Copy out the data below from the line with "The width and height of the screenshot is (960, 902)." up to and including the line with "Open the Winners", keeping each line unchanged.

> [Records to use]
* Begin *

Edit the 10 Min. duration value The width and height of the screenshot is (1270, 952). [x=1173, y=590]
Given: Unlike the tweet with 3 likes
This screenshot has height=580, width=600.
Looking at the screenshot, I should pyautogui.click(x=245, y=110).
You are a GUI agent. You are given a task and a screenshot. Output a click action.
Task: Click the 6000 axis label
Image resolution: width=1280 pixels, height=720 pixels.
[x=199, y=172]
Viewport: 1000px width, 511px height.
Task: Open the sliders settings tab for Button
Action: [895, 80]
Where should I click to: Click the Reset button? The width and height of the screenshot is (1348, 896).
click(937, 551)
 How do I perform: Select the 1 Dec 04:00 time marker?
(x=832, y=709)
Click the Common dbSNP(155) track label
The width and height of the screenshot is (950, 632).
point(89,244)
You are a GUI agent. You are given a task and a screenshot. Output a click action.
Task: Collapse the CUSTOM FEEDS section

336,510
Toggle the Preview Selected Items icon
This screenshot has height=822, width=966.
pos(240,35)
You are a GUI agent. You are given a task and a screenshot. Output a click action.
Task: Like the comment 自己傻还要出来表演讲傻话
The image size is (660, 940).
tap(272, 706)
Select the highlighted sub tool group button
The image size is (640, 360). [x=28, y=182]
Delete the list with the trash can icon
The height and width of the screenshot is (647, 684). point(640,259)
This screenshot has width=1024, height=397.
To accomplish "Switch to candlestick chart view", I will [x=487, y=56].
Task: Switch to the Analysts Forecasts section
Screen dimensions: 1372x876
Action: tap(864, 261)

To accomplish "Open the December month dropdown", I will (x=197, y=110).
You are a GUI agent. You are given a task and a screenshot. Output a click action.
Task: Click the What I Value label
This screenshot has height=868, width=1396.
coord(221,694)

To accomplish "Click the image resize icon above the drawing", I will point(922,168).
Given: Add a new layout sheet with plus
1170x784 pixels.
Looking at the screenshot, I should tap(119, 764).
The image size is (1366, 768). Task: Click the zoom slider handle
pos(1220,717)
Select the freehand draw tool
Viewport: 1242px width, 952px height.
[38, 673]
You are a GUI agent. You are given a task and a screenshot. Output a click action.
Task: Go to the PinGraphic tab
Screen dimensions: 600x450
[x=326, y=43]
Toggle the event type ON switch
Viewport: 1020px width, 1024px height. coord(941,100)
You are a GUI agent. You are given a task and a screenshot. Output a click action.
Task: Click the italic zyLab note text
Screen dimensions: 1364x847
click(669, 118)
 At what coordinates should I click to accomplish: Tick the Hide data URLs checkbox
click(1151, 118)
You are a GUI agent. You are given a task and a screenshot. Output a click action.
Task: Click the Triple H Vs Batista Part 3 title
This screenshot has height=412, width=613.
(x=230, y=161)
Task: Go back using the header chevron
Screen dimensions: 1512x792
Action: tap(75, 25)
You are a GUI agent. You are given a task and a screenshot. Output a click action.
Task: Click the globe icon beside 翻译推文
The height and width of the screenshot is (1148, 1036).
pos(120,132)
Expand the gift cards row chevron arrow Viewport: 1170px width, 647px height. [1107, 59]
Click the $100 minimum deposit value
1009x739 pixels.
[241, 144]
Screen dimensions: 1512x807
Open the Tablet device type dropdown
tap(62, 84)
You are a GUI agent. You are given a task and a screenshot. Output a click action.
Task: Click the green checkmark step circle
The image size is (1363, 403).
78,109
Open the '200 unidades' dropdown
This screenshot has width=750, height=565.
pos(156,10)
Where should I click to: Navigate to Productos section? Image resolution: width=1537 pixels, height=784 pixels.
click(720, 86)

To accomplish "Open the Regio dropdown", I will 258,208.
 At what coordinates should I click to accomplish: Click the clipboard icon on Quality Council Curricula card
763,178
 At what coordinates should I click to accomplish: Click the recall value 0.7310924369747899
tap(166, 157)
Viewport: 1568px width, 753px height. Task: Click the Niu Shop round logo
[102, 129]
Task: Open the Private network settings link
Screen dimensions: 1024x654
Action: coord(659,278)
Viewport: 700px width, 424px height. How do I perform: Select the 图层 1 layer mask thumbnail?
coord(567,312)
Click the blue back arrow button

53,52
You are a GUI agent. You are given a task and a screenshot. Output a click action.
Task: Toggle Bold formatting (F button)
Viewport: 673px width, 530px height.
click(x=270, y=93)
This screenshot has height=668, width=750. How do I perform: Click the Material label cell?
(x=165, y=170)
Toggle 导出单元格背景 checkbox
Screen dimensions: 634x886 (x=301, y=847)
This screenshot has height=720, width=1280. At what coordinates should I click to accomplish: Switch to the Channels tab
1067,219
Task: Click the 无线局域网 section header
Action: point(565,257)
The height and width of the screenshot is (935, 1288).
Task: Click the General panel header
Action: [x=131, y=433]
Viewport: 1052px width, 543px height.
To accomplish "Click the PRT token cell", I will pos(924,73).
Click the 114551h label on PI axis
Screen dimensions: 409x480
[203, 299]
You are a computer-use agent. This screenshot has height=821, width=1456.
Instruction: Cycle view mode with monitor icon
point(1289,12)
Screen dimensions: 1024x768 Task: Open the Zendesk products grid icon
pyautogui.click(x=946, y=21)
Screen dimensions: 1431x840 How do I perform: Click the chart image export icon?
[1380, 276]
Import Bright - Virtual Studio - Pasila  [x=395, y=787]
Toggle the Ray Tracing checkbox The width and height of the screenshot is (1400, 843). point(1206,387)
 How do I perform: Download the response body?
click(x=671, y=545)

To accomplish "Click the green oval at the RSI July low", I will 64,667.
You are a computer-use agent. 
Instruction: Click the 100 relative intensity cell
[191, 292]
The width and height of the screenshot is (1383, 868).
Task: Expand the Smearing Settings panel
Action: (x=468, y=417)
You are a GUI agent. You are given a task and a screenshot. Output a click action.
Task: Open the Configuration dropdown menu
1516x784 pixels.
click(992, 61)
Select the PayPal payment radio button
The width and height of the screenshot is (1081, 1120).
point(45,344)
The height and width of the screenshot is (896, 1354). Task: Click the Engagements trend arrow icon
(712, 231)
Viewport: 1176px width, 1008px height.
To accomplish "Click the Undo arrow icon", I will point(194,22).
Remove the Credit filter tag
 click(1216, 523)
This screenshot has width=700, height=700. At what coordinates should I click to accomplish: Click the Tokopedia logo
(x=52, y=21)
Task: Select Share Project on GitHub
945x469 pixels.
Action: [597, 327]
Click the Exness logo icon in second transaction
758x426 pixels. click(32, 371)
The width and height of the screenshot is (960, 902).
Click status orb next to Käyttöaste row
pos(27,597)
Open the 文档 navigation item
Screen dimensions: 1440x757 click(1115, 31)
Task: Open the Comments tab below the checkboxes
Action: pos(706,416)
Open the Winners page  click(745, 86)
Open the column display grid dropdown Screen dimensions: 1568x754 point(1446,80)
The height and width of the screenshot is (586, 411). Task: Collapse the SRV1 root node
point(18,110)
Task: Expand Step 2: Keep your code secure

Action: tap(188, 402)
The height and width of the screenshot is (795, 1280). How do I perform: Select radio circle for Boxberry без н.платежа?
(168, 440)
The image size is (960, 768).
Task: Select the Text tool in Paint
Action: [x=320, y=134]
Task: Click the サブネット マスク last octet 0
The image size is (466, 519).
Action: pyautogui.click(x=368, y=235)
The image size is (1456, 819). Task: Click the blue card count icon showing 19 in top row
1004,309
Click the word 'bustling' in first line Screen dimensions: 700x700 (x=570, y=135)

* End *

> [Written reply]
The width and height of the screenshot is (960, 902).
Click status orb next to Käyttöaste row
pos(27,597)
Open the 文档 navigation item
Screen dimensions: 1440x757 click(1115, 31)
Task: Open the Comments tab below the checkboxes
Action: pos(706,416)
Open the Winners page  click(745, 86)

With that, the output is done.